Most synopses of Sambizanga focus on Maria (Elisa Andrade), who leaves her village to head for Luanda with her baby strapped her back in search of her husband, Domingos Xavier (Domingos de Oliveira), a tractor driver who has been arrested, ostensibly for secretly passing along pamphlets calling on Angolans to reclaim their autonomy. But Sambizanga—cowritten with Maurice Pons, Maldoror, and her husband, Mário Pinto de Andrade, the founder and first president of the Popular Movement for the Liberation of Angola (MPLA)—is an ensemble piece. An adolescent and his grandfather team up for a little amateur espionage. Village matriarchs are conduits for tidbits on who might know what and where they might happen to be at the moment. A textile shop becomes a crossroads for potentially helpful information: license plate numbers, descriptions of the arresting police, the name and address of the man they’ve nabbed.
Sambizanga is “a film, partly, about pace,” writes Yasmine Seale at 4Columns, “the contrapuntal rhythms of political awakening, the basic difficulty of obtaining information and transmitting it. Characters are forever searching for the right person to talk to, then the right place to talk to them. We are shown how knowledge of brutality seeps through a population and is managed: from collaboration to obliviousness through subtle sabotage.” The film’s “slyest move is to show political abstractions entangled in material life. When revolution is being pondered there are lullabies to sing and lunch to make: details, warm and inconvenient, in the tapestry.”
That film and others Maldoror contributed to, including Chris Marker’s Sans soleil 1983), will screen as part of MoMA’s retrospective, which runs through May 15. The focus, though, will be on Maldoror’s own work. She made more than forty films, many of them short, most of them documentaries, and several intended for television, which, as Yasmina Price writes, “was in some ways a natural choice given her prioritization of the public-facing, accessible, educational potential of the moving image.”
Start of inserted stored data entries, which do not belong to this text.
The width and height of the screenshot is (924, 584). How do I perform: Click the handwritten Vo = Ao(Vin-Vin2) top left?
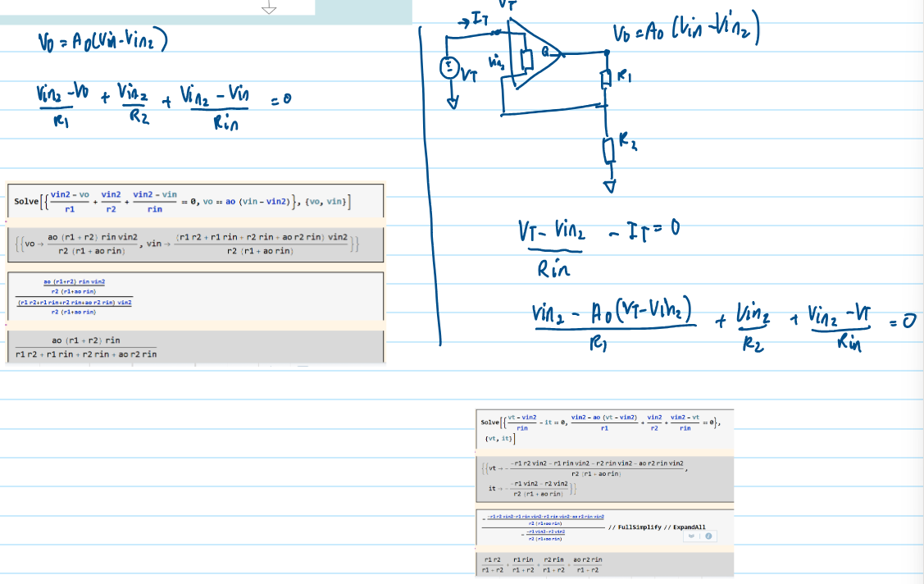click(x=102, y=39)
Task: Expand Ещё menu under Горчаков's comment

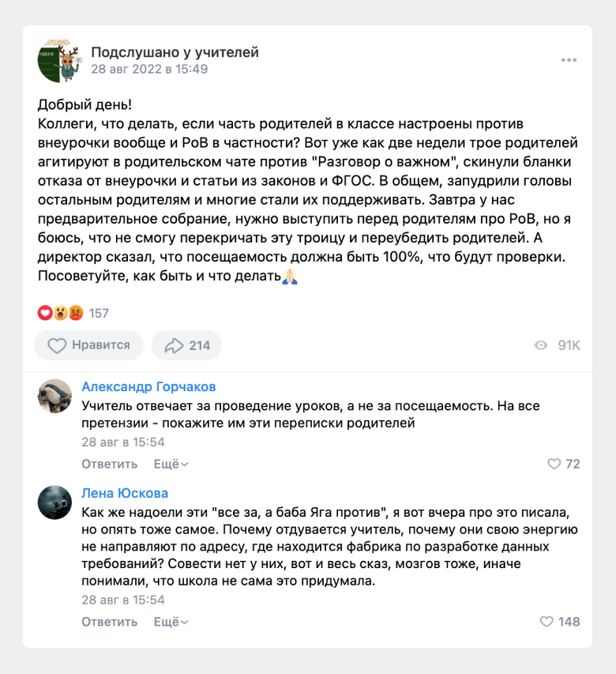Action: click(x=171, y=465)
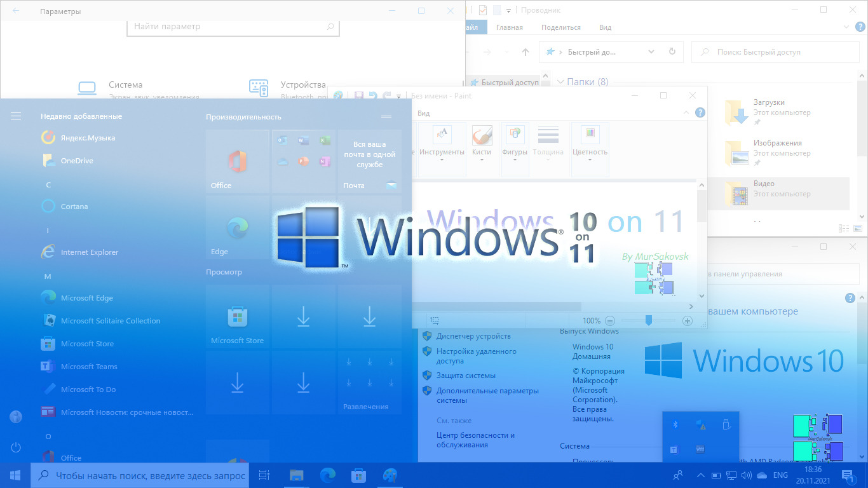Open Paint help question mark icon
Screen dimensions: 868x488
pos(700,113)
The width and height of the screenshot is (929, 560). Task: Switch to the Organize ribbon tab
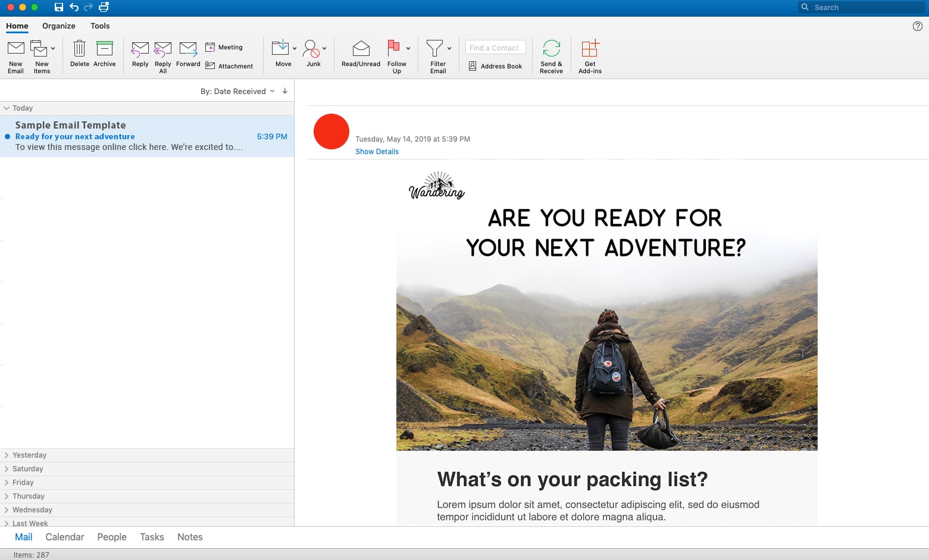[58, 26]
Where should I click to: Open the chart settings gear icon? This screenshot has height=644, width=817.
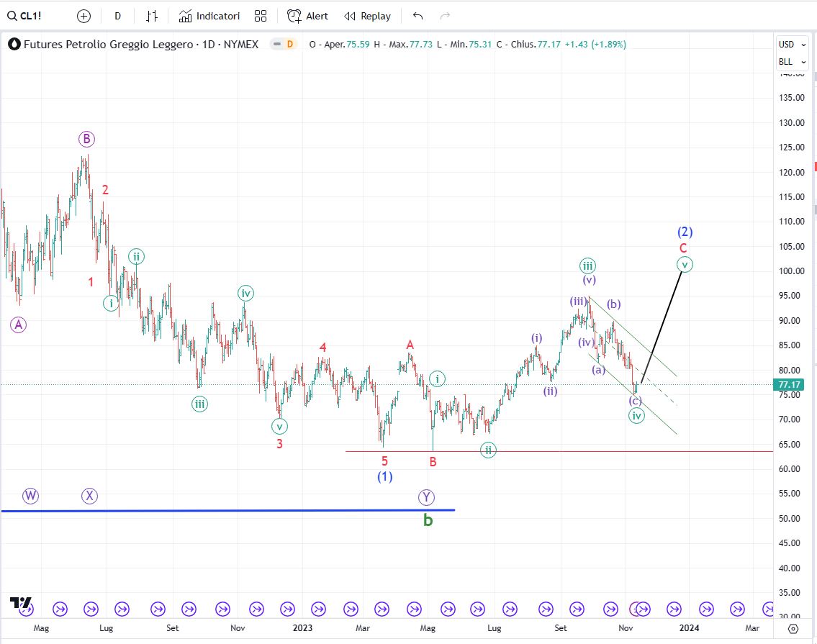coord(793,628)
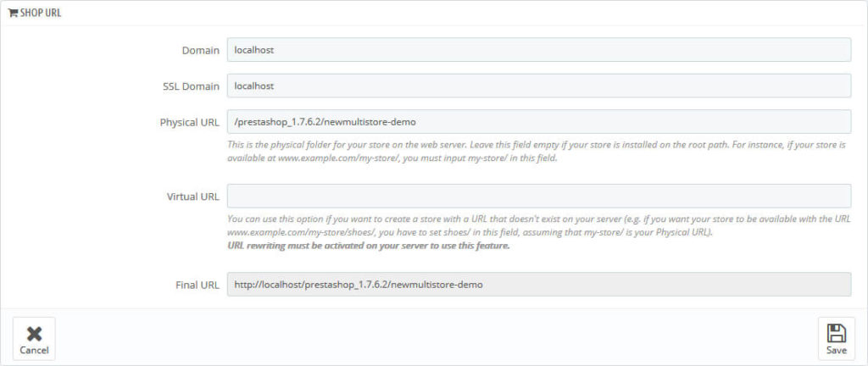Image resolution: width=868 pixels, height=366 pixels.
Task: Click the Physical URL help description
Action: click(538, 152)
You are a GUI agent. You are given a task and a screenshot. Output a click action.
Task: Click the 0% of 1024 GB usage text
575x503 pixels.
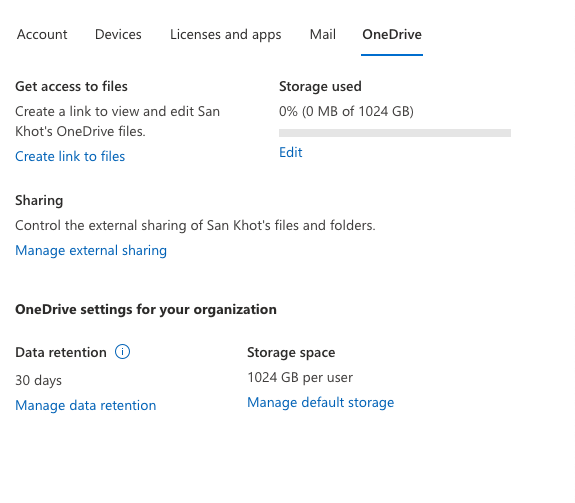[346, 111]
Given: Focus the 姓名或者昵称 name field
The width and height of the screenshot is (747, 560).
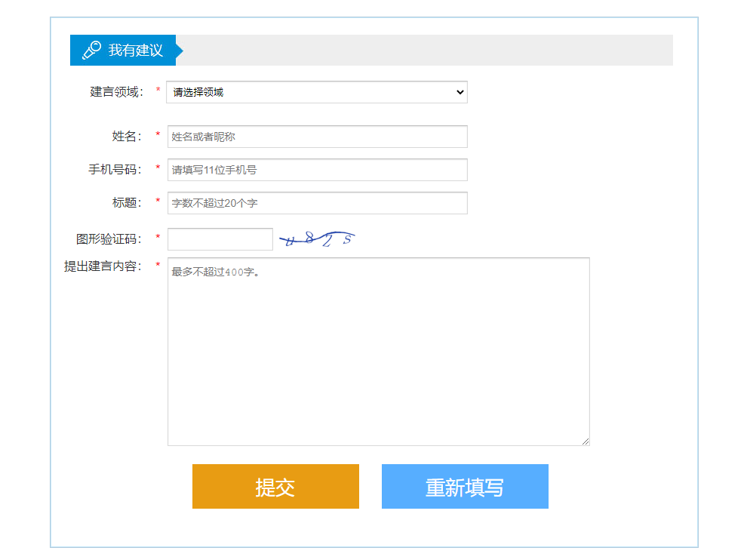Looking at the screenshot, I should pos(317,137).
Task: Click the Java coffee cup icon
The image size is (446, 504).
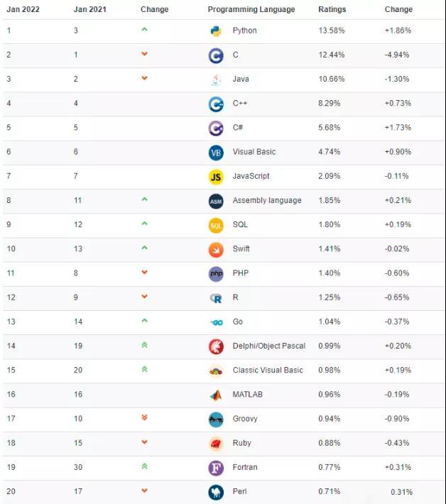Action: point(216,80)
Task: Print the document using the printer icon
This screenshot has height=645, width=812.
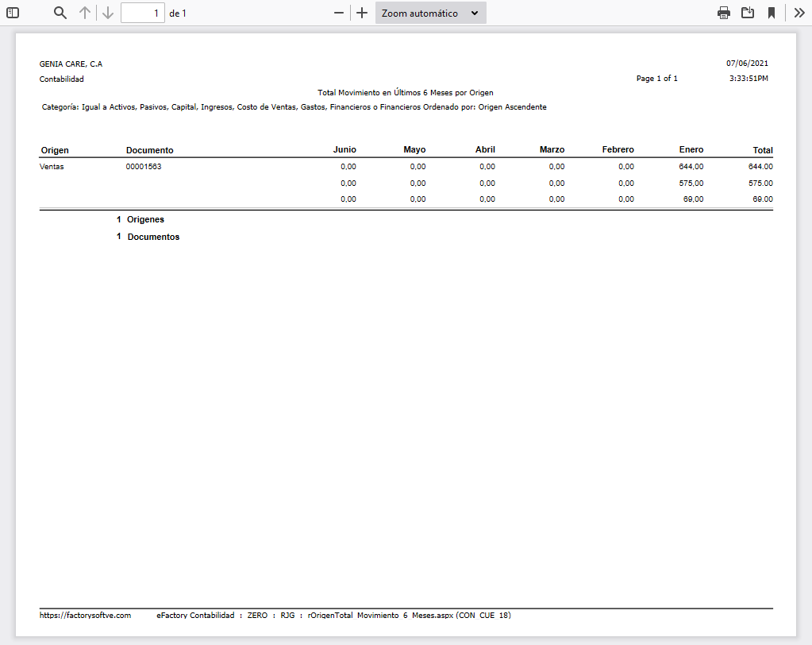Action: [724, 13]
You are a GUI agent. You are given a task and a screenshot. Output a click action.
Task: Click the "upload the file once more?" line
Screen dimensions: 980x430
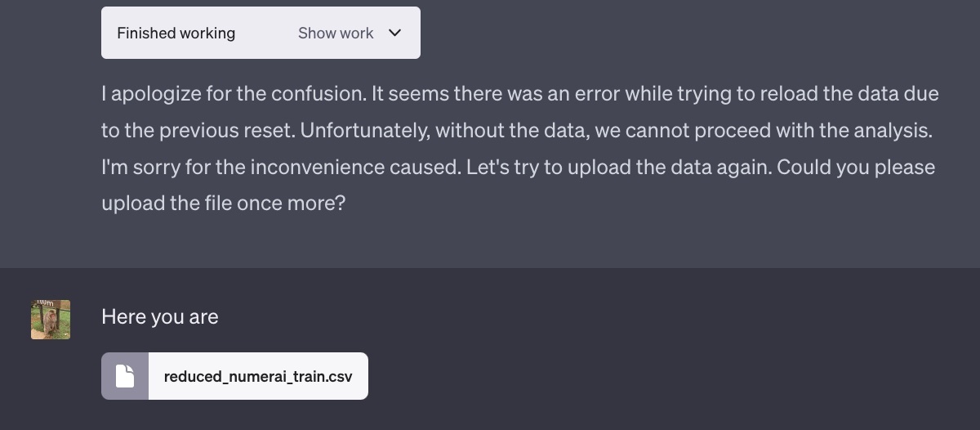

Carnival was one of three films screening at the festival that Maldoror made in Cape Verde and Guinea Bissau. As Cape Verdeans hurry about, preparing for the annual festivities, “Maldoror isn’t as interested in showing the process in immaculate detail as in giving an accurate impression of the joy of collective cultural labor,” wrote Barzanji. “Case in point: As one local artist is carefully working on a piece, the camera zooms not on his hand or painting but on his face, as if searching for traces of the spiritual uplift brought about by the creative process.”